Source extract ->
For supporters of uranium mining, the financial analsysis makes a strong case for helping a part of Virginia that’s struggling to emerge from the global economic crisis. Statistics from the Bureau of Labor Statistics show the unemployment rate in Pittsylvania is 6.7 percent, which is higher than the statewide average of 5.6 percent.
“I don’t disagree with the fact that this portion of the state needs economic development,” said Del. Rob Krupicka (D-45). “But I also think that folks shouldn’t have to sacrifice the health of their water or the long-term health of their community for jobs.”
FOR MORE THAN 30 years, Virginia has banned uranium mining in the commonwealth. Last year, Virginia Uranium tried to overturn that ban to begin mining a vast resource in Pittslvania County, a southside community that borders North Carolina. But Republican Gov. Bob McDonnell intervened, asking legislators to take no action in 2012. Instead, the governor initiated a study of the issue by a newly created multi-agency state working group including secretaries of Natural Resources, Commerce and Trade and Health and Human Resources. The working group will conduct its final public meeting today in Richmond.
“Public safety must be the primary factor in the ultimate determination as to whether to proceed with uranium mining,” McDonnell said in a written statement. “While uranium mining could mean the creation of high-paying jobs for our citizens, a boost for the important nuclear power industry, increased economic development for the region and the generation of significant tax revenue for the entire commonwealth, we must prudently study the issue to ensure that such mining would not impair the health of our people or the condition of the environment.”
Environmental groups have been critical of uranium mining because of concerns over a radioactive byproduct known as “tailings,” a sand-like substance left over after the uranium is milled. Some legislators say they are concerned that the radioactive byproduct could flow downstream into the Hampton Roads area. That means Pittslvania County could see the economic benefits while the Hampton Roads area has to deal with the pollution.
“I don’t want to sell the public health at any price,” said state Sen. Adam Ebbin (D-30). “We should be serious about other kinds of economic development besides dirty energy.”
THE BAN WAS originally enacted in 1982, although supporters say technological advances have made the practice of mining for uranium much safer than it used to be. One idea under discussion involves burying the tailings where they found, which could prevent the radioactive material from travelling downstream. Ultimately, though, the debate this year will be about overturning the ban. If that happens, the details about how the mining process would work would be dealt with in a future session.
“Contrary to popular belief, the vote — if we have it this year — is not whether to mine uranium or not,” said Del. David Albo (R-42). “It’s to lift the ban so they can present plans on how they are going to do it.”

Provided information ->
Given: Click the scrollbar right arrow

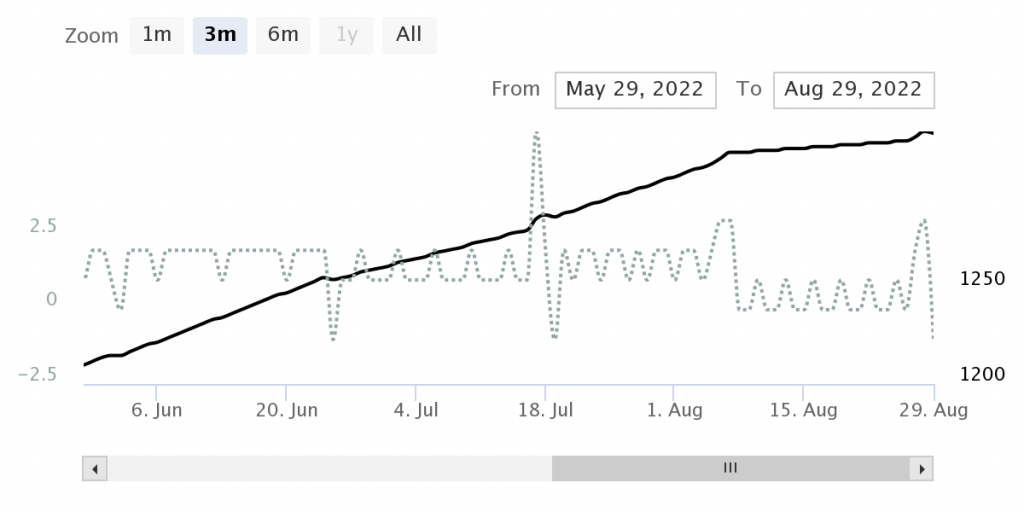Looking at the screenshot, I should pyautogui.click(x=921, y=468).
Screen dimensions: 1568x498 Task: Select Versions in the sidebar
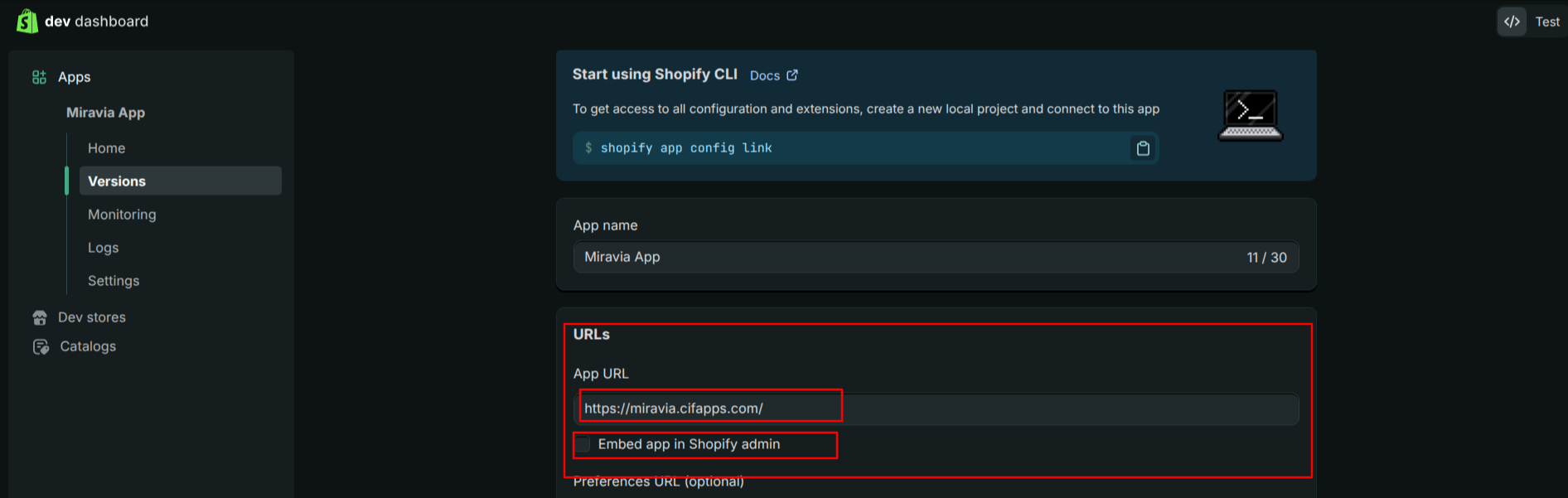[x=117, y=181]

--

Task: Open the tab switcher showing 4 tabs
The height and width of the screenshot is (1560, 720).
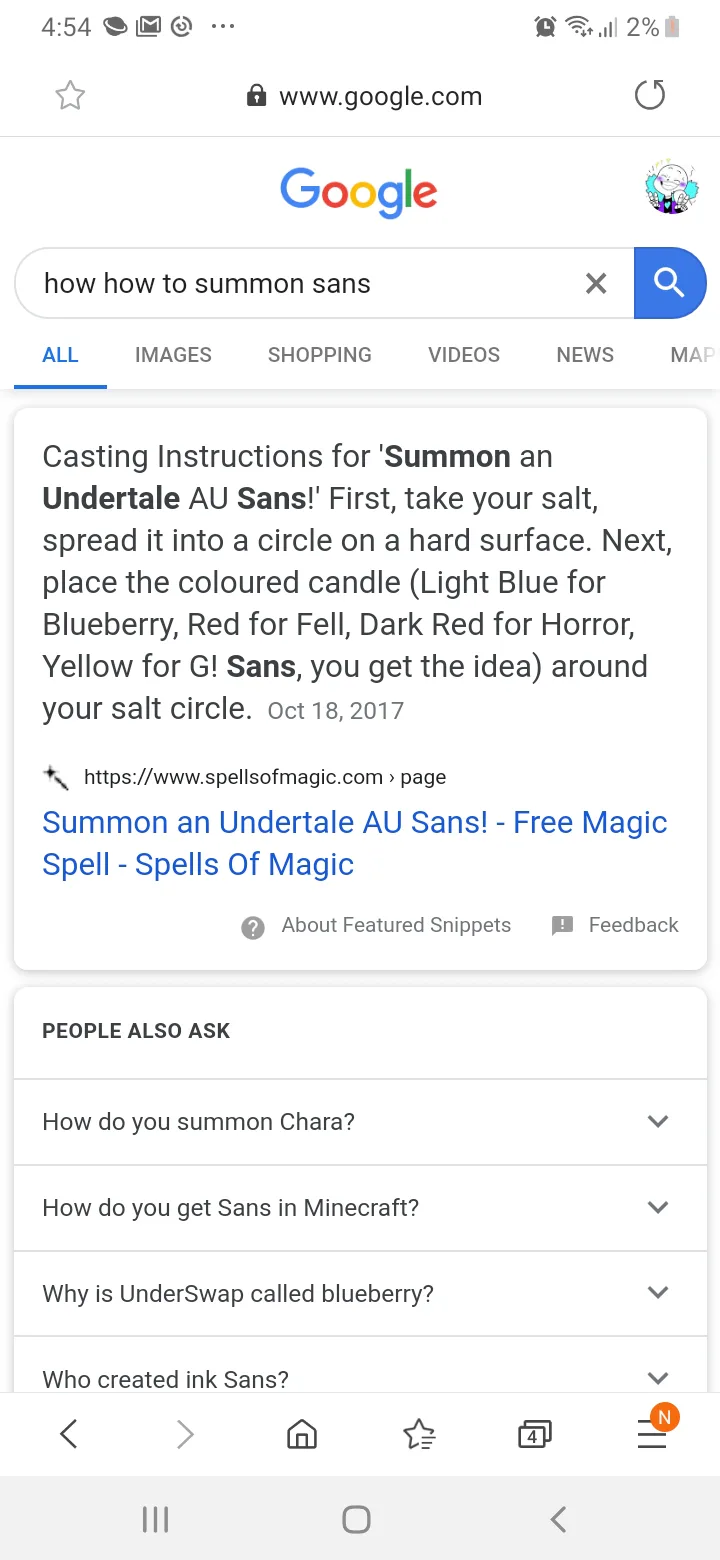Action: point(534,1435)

What the exercise asks ->
Answer these three questions from the uranium mining article:
1. What unemployment rate does the article give for Pittsylvania?
2. In what year was Virginia's ban on uranium mining first enacted?
3. Which governor asked legislators to take no action in 2012?
The records have nothing to do with this.

Task response ->
1. 6.7 percent
2. 1982
3. Bob McDonnell